Aim: The study was to estimate the status of respiratory burst enzymes, pro-oxidants, and antioxidants in β-thalassemia major patients in Bangladesh and to compare with apparently healthy individuals.

Materials and methods: A total of 49 subjects were recruited which included 25 patients (age range 5 to 40 years) with β-thalassemia major and 24 controls (age and sex matched). Superoxide dismutase (SOD) and catalase (CAT) represented respiratory burst enzymes; malondialdehyde (MDA), lipid hydroperoxide (LHP), and xanthine oxidase (XO) were measured as pro-oxidants; and glutathione S transferase (GST), vitamin C (Vit.C), and glutathione (GSH) were the measured antioxidants.

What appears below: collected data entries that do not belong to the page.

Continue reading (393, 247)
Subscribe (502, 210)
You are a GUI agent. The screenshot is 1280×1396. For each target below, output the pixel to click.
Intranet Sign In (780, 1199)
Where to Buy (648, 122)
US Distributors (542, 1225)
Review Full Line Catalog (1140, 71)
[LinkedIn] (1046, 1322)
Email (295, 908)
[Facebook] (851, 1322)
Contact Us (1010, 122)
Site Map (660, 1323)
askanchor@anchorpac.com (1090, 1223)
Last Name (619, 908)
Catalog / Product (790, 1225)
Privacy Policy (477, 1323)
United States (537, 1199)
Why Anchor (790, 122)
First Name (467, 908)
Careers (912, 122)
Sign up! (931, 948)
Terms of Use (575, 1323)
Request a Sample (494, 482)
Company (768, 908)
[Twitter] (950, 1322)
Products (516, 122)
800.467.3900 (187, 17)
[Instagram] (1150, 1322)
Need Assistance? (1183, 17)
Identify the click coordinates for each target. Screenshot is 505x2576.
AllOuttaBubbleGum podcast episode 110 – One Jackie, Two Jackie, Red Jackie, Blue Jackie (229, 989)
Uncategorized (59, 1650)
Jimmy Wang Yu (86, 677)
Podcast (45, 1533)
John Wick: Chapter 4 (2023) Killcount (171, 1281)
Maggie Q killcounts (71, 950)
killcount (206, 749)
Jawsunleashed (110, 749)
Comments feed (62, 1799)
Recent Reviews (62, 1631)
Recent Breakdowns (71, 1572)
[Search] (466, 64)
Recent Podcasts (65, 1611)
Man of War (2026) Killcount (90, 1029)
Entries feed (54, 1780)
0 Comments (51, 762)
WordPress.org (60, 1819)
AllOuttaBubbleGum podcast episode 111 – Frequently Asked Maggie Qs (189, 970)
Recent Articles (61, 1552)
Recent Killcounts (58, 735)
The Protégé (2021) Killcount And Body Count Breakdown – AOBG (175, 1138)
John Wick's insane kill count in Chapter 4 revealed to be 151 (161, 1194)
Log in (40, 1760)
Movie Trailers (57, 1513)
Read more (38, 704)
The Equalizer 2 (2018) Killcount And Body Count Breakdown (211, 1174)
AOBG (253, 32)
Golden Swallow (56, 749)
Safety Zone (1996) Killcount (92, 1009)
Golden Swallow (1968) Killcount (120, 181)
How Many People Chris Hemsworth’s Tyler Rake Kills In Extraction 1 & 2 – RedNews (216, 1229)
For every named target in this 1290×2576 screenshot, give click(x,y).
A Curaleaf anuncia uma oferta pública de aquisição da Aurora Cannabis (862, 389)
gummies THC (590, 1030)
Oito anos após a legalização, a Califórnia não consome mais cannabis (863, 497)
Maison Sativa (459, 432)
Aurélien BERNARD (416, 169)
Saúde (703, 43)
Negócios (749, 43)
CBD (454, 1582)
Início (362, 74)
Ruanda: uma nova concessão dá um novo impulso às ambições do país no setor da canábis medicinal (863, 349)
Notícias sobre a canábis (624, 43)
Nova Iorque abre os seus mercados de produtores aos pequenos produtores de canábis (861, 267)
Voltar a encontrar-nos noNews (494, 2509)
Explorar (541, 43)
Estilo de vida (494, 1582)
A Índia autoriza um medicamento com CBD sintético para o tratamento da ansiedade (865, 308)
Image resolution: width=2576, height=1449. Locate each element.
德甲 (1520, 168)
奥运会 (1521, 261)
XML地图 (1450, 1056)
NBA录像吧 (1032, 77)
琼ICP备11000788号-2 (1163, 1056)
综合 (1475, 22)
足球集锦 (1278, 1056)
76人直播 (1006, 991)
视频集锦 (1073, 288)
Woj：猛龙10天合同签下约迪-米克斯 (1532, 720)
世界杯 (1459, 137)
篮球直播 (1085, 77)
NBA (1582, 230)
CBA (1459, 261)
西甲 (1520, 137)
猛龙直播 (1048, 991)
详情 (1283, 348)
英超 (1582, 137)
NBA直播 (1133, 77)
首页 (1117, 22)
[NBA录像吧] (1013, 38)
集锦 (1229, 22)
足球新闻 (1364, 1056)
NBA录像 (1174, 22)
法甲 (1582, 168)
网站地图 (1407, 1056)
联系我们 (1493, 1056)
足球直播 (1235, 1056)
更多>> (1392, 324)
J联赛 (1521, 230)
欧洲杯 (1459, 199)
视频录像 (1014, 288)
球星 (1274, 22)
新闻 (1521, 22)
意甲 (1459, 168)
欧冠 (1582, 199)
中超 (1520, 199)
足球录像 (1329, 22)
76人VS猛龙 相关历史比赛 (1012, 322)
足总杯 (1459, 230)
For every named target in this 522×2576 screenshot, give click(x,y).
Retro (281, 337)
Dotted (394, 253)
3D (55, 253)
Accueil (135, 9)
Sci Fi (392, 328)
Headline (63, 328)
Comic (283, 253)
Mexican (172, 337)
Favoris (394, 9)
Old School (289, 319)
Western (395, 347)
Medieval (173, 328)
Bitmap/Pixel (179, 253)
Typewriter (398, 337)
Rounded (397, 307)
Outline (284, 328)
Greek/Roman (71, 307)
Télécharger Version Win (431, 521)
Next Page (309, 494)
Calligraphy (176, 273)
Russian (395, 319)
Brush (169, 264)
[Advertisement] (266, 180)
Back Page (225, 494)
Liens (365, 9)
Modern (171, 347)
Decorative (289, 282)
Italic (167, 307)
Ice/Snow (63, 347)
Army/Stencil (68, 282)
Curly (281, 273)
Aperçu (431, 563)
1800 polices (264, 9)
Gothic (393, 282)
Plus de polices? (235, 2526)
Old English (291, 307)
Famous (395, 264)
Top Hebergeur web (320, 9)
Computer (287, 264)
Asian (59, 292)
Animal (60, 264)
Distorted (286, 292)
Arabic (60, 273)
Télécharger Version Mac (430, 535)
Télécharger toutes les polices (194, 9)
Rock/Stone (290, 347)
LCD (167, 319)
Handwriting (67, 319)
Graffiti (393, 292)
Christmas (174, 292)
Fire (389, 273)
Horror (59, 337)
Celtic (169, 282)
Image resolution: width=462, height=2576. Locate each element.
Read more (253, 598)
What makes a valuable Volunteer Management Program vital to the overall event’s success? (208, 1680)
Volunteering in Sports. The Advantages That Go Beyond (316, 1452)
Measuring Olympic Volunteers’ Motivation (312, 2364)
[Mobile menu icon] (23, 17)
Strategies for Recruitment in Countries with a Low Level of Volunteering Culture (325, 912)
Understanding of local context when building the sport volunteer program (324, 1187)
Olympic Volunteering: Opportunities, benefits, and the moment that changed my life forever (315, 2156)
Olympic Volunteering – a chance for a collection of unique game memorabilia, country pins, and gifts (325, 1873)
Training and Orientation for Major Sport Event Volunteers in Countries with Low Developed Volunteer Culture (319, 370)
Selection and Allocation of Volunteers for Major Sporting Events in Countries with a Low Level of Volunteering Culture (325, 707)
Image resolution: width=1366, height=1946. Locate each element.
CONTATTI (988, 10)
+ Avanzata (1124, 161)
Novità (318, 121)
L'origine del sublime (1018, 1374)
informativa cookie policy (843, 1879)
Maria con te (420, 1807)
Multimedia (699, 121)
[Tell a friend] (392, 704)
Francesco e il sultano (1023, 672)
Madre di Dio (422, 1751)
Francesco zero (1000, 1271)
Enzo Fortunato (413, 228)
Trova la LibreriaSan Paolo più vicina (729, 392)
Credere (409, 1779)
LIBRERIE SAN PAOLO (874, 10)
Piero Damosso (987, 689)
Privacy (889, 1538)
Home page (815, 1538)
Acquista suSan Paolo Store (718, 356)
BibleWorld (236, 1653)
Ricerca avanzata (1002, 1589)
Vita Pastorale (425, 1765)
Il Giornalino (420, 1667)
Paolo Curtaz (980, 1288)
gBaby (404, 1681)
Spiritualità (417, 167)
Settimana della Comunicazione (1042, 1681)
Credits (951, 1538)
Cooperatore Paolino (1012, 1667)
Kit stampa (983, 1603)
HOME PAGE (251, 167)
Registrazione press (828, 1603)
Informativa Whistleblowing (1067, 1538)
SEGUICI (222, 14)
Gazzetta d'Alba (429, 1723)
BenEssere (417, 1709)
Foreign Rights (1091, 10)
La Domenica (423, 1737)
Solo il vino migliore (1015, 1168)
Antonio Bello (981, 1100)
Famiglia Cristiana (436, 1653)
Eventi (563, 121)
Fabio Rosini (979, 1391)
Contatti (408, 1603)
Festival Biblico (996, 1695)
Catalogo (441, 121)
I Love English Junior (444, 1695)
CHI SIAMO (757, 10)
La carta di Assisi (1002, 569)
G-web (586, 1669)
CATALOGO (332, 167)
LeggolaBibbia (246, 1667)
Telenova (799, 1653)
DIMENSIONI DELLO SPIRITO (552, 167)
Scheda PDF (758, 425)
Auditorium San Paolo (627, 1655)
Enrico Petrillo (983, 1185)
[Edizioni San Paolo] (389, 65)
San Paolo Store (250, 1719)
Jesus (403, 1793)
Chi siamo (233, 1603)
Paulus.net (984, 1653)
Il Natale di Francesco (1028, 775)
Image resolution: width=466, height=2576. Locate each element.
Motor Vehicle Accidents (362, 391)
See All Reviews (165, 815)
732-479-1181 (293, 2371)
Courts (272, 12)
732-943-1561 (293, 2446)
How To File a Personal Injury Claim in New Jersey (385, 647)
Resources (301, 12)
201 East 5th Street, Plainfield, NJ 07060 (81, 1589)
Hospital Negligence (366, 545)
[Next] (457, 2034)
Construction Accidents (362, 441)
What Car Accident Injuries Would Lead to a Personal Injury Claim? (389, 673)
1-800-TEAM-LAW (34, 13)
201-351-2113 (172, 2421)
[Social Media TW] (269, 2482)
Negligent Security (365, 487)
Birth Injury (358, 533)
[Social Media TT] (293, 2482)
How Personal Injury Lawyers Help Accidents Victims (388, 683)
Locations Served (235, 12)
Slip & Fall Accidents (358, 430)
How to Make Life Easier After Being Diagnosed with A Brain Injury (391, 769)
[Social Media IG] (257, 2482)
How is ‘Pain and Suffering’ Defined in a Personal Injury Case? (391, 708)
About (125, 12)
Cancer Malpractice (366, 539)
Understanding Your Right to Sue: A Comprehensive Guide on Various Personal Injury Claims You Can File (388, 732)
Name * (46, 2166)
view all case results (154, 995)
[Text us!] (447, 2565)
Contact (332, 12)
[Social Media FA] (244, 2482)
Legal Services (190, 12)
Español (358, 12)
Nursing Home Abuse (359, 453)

Results: The activity of SOD was significantly (P < 0.001) increased by about 79% and the activity of CAT was significantly (P < 0.001) decreased by more than 34% in the blood of β-thalassemia major patients compared to the control group. The content of pro-oxidants such as MDA, LHP, and XO was significantly (P < 0.001) higher in patients by about 228%, 241.3% and 148.1% respectively compared to control group. The level of GSH and Vit.C were significantly (P = 0.000) decreased in patients by about 59% and 81% versus the healthy group, respectively; and GST activity was significantly (P < 0.001) declined by 44.25% in patients group.

Conclusion: β-thalassemia major patients demonstrate raised oxidative stress compared to healthy subjects.

Keywords: Antioxidants; Children; Free radicals; Respiratory burst enzymes; Sickle cell disease.